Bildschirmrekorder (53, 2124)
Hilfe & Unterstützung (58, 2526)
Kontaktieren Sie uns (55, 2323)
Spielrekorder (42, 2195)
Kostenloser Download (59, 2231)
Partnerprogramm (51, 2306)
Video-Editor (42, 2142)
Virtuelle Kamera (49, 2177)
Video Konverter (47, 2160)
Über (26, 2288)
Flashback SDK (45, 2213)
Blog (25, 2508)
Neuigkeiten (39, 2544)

^^^^^^^^

§ Task instructions
All of the records need to be transcribed exactly.

§ Result of this exercise
Bildschirmrekorder (53, 2124)
Hilfe & Unterstützung (58, 2526)
Kontaktieren Sie uns (55, 2323)
Spielrekorder (42, 2195)
Kostenloser Download (59, 2231)
Partnerprogramm (51, 2306)
Video-Editor (42, 2142)
Virtuelle Kamera (49, 2177)
Video Konverter (47, 2160)
Über (26, 2288)
Flashback SDK (45, 2213)
Blog (25, 2508)
Neuigkeiten (39, 2544)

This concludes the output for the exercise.